Few people would disagree that the future of innovation needs to be sustainable, but I'm not quite sure that we fully understand the subtle meanings and implications of sustainable living beyond the rather trivial initiatives on recycling and life-cycle impacts. Let's just stop and ponder an everyday situation that illustrates how the future of innovation demands a deep questioning of currently pervasive and dominant assumptions.
Today most working adults and young students think that they need some sort of mobile device for work, education or entertainment purposes.

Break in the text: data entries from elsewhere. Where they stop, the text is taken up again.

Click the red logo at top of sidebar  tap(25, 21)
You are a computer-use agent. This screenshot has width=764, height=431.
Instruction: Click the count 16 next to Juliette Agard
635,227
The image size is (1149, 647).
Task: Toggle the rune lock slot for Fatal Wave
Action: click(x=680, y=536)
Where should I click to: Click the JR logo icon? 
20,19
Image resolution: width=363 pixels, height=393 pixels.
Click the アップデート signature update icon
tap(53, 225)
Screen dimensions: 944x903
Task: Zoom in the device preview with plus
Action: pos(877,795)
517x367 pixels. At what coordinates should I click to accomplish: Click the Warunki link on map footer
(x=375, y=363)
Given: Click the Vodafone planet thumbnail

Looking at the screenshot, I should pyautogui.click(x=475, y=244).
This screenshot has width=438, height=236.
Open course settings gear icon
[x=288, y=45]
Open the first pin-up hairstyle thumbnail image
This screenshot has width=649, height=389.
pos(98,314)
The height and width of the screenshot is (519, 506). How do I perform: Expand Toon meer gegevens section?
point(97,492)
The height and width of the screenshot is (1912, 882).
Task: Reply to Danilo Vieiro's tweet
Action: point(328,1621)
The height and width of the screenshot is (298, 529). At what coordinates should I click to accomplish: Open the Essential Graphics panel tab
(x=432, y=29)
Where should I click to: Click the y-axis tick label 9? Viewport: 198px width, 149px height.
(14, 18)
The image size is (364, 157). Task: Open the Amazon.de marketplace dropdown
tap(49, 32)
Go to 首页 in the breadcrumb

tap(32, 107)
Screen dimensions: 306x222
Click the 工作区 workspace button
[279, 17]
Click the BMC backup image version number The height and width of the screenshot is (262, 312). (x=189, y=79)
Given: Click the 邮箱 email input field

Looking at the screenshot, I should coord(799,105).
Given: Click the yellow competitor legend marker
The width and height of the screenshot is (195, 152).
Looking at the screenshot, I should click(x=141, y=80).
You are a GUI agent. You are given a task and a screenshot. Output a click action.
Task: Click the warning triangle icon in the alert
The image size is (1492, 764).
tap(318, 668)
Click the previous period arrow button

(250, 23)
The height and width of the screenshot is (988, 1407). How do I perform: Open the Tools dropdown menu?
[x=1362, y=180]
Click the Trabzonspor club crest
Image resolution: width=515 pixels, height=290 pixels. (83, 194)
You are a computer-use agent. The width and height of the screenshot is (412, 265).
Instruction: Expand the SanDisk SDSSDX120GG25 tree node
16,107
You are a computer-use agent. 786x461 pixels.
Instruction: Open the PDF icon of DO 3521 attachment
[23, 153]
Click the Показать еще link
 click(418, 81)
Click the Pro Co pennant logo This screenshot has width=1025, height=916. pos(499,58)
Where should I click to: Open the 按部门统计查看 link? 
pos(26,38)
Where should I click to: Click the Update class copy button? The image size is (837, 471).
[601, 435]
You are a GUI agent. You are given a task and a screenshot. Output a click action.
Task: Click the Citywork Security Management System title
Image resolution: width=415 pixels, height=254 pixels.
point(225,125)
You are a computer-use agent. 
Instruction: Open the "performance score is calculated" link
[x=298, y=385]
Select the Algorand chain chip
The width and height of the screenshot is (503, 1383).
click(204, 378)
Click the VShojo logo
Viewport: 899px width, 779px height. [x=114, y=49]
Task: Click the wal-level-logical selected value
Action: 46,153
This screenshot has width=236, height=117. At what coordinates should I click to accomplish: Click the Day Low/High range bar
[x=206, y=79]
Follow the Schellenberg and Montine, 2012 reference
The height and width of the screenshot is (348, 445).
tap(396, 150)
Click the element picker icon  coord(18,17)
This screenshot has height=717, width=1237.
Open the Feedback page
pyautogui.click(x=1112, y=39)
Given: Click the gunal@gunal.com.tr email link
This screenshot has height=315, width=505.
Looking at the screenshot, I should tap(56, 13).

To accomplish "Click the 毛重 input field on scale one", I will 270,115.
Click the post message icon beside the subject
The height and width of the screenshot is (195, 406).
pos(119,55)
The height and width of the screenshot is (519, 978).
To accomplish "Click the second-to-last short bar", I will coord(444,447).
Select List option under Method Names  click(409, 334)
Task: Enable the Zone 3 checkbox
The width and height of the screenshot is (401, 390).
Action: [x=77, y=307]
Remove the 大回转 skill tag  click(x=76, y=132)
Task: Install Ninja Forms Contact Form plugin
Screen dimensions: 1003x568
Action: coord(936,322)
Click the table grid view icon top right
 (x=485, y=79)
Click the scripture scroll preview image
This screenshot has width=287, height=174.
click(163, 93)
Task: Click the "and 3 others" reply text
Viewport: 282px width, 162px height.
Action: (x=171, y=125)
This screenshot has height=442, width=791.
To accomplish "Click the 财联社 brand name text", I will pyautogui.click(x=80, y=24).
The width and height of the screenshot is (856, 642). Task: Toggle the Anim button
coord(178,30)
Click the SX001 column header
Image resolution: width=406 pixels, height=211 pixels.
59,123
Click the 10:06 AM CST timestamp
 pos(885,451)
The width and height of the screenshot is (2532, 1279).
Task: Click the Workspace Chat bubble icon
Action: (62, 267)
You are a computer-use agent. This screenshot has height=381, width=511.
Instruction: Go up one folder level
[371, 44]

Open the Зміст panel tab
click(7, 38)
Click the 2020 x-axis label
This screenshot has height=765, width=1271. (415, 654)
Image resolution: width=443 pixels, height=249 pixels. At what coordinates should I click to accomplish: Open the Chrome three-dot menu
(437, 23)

What are their available options today? An expanding range of laptops, smart-phones, tablets, netbooks, PDAs, eBooks... not only hundreds of models, but entirely different product categories. This solution space is the result of a complex production-consumption relationship between rather small social group of investors, managers, designers and engineers who imagine and implement value proposals, and the aggregate decisions of buyers who judge such proposals within rich social situations of perception, influence and information sharing.
The design of electronic mobile devices is interesting, not so much from a technology viewpoint, but mainly because it illustrates how humans today define normalcy in consumption, communication, learning and entertainment. For example, in recent years the standard has shifted from desktop computers to laptops even by those users who are not frequent travellers and may have to compromise smaller screen sizes, uncomfortable postures, and more costly upgrades and maintenance. As laptops become the new standard, other alternatives are designed and produced. Experts forecast widely different scenarios for the future in this sector, but what is important is that the way we build meanings around such devices shapes the "stuff" that we buy.
I think that designers of "stuff" (products, buildings, systems) need to undergo a qualitative change in their way of thinking. As they adopt and develop a systemic approach to people, needs and meanings, I think they will understand and be able to manage innovation in the future. We are currently trying to educate this new generation of systemic, sustainable and innovative designers.